> Texte cité
********************
TOUT SUR MARION

La première fois que j’ai rencontré Marion Hansel, elle préparait son premier film, un court-métrage, « Equilibres ». Comme l’héroïne de son film, elle se jetait dans l’inconnu sans filet. Prête à traverser la vie sur un fil. 

  Comment ne pas avoir été séduit par son caractère, sa force, autant que par son charme, sa bouille ronde et rieuse, et son regard à la recherche des autres ? 

« Equilibres», un symbole qui allait marquer le reste de son œuvre, la ligne fragile entre deux mondes, entre la vie et la mort (dans « Le Lit »), entre folie et normalité et entre innocence de l’enfance et blessure de l’adolescence dans « Les Noces Barbares », entre vérité et mensonge dans « Il Maestro », entre amour et fin de l’amour dans «La  Tendresse».
********************
> Données enregistrées
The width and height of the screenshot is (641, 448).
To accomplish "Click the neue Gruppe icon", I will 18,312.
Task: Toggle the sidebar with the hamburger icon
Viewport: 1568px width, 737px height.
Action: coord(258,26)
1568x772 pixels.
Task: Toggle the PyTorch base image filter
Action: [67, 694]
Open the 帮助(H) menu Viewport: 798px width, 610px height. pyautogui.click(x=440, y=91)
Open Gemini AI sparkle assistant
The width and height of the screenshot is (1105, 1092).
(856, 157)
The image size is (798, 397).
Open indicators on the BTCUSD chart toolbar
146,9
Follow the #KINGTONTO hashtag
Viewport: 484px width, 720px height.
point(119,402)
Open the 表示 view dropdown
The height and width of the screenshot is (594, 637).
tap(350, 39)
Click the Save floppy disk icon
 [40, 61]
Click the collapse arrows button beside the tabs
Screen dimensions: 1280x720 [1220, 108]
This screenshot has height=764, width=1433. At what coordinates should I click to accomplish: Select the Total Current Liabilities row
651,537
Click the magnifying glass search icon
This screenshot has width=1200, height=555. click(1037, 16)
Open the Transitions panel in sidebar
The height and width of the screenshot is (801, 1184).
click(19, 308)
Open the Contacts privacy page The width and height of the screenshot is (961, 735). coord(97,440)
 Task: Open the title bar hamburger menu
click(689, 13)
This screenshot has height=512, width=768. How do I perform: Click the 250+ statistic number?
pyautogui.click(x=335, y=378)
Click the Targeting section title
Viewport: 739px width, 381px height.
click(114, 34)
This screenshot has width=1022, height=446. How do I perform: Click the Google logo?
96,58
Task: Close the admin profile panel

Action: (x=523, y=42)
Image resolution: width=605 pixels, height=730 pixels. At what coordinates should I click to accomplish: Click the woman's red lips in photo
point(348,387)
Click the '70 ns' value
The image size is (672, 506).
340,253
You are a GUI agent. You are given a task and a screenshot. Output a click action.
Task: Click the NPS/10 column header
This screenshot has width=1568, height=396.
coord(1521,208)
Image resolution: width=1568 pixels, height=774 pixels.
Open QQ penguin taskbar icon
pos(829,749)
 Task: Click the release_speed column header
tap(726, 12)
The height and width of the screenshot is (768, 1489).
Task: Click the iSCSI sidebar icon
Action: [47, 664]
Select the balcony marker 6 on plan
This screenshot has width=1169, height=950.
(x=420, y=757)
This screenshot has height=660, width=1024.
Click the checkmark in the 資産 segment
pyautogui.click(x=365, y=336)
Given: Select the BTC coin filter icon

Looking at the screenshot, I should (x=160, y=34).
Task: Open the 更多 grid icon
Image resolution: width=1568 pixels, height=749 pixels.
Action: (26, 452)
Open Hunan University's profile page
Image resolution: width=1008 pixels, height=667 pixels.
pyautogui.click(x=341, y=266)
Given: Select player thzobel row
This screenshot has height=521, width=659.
********************
> Série d'exercices
[a] D'après le texte sur Marion Hansel, quel film préparait-elle lors de la première rencontre ?
[b] Recopiez tout le passage du texte sur Marion Hansel allant de « TOUT SUR MARION » jusqu'à « recherche des autres ? ».
[c] Reprenez le texte sur Marion Hansel là où il s'arrête.
Les lignes n'ont aucun rôle à jouer ici.

> En réponse
[a] Elle préparait son premier film, un court-métrage intitulé « Equilibres ».

[b]
TOUT SUR MARION

La première fois que j’ai rencontré Marion Hansel, elle préparait son premier film, un court-métrage, « Equilibres ». Comme l’héroïne de son film, elle se jetait dans l’inconnu sans filet. Prête à traverser la vie sur un fil. 

  Comment ne pas avoir été séduit par son caractère, sa force, autant que par son charme, sa bouille ronde et rieuse, et son regard à la recherche des autres ?

[c]
Marion a entretenu un lien étroit entre image et écrit. Elle s’est souvent inspirée d’écrivains – et pas des moindres : Dominique Rolin, Mario Soldati, Yann Queffélec, Damon Galgut, Nikos Kavvadias, J.M. Coetzee.

Des écrivains du monde entier car Marion n’a jamais pu rester en place, confinée. Tel Tintin, c’était une petite Belge (presque) candide dont les aventures l’entraînent tout au long de la planète. Afrique du sud (« Dust », « The Quarry »), Hong-Kong » (« Between the Devil… »), Italie (« Il Maestro »), corne de l’Afrique (« Si le vent.. »), Pacifique (« Noir Océan »), Croatie (« En amont du Fleuve »). 

Paradoxe : elle a eu besoin de filmer l’eau, elle la native de Marseille, l’eau comme personnage de plusieurs de ses films (« Between the Devil.. », « Noir Océan », En amont du Fleuve » et son œuvre testamentaire auto-biographique « Il était un petit navire »). Mais elle est tout autant fascinée par le sable, le désert, les paysages arides (ses films africains).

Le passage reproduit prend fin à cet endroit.